In question were contractual issues, including royalty, exclusivity – and a peremptory 15-year extension of the Ticts contract when the initial contract was nowhere near expiring. Also dismaying was that Ticts had not tangibly invested in Tanzania as agreed in the contract, despite operating in the country for eight years. [See ‘Bunge team warns Govt. over Ticts’ by Mwanamkasi Jumbe; The Citizen, Jan. 15, 2009].

These contractual lapses may sound mundane to some. But, fulfilling contractual obligations can be pivotal to success for a country still struggling to become a semi-industrialised, middle-income Economy in the remaining seven short years under its ‘National Development Vision-2025.’

Let’s hit the Fast-Forward button to this year, when another parliamentary committee has warned the President John Magufuli government that poor disbursement of project funds is hampering, and otherwise undermining, the President’s industrialisation agenda.
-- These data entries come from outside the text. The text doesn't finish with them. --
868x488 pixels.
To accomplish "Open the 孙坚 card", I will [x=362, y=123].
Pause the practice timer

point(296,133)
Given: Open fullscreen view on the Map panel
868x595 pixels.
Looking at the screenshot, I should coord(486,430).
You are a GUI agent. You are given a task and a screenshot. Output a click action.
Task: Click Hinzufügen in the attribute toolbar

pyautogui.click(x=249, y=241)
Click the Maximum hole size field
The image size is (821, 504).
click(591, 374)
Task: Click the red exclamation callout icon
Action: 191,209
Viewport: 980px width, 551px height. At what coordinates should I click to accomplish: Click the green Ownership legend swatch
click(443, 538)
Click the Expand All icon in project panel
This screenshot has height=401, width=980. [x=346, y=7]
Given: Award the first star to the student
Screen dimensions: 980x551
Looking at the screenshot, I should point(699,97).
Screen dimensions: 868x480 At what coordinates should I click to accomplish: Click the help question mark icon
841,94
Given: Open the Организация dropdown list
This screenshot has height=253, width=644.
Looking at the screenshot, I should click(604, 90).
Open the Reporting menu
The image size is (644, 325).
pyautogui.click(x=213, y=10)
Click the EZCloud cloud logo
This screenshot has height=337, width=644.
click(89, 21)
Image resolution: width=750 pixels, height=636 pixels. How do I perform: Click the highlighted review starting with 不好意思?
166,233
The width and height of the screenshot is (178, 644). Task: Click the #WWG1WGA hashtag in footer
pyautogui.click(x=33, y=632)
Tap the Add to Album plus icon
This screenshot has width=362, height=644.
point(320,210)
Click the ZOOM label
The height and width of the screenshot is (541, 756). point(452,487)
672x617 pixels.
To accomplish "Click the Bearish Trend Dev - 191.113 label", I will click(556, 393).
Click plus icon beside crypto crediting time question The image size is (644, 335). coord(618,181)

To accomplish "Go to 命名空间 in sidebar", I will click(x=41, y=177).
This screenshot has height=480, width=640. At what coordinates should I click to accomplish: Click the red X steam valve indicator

Presenting the ‘Oversight Report on the Ministry of Industry, Trade and Investment’ in the ongoing National Assembly in the nation’s capital city Dodoma on May 10, the chairman of the ministry’s Parliamentary Committee, Suleiman Saddiq, said the committee members “were deeply concerned that slow disbursement of budgeted funds threatens smooth implementation of the industrialisation drive.”

[See ‘Bunge team warns Govt.’ by Sharon Sauwa @TheCitizen ; May 11, 2018]. For example, only about 10 per cent (Sh8 billion) of the Sh80.11 billion allocated for development projects to the ministry of Industry, Trade and Investment for the 2017/18 financial year had been released by March 2018… And a measly Sh37.4 billion had been released to the ministry by March, out of the total Sh122.2 billion budgeted for its entire activities in the same financial year.

Arguably, the call by Chairman Saddiq for the Government/Treasury “to release the remaining funds for development projects by June 30 this year” when the current financial year ends cannot be much more than an exercise in futility. If the Treasury could fork out only ten per cent of the budgeted funds for development projects in nine months of the 12-month financial year, how can it ‘afford’ to release the remaining 90 per cent

(Sh72.11 billion) in the remaining three months, pray?

This is not the first time that failure to disburse funds for industrialisation on time and in full has happened. In FY-2016/17, the government had disbursed only 19 per cent of budgeted funds by April 2017.

It seems habitual – and is worsening with time.

Failure to disburse budgeted funds as planned in the books plays merry hell with the implementation of socio-economic development projects, including industrialisation in particular.

This is tantamount to Tanzanians shooting ourselves in the foot – and, in effect, it wreaks havoc with the country’s glorious ‘Development Vision-2025.’

It renders the national hopes for a semi-industrialised, middle-income Economy no more than ‘Alinacha’s daydream in the ‘One Thousand and One

(Arabian) Nights.’

More is the pity – if only because, at this rate of disbursing a pittance of budgeted funds, talk of achieving the Vision-2025 and the Sustainable Development Goals-2030 becomes a hollow bellow agony.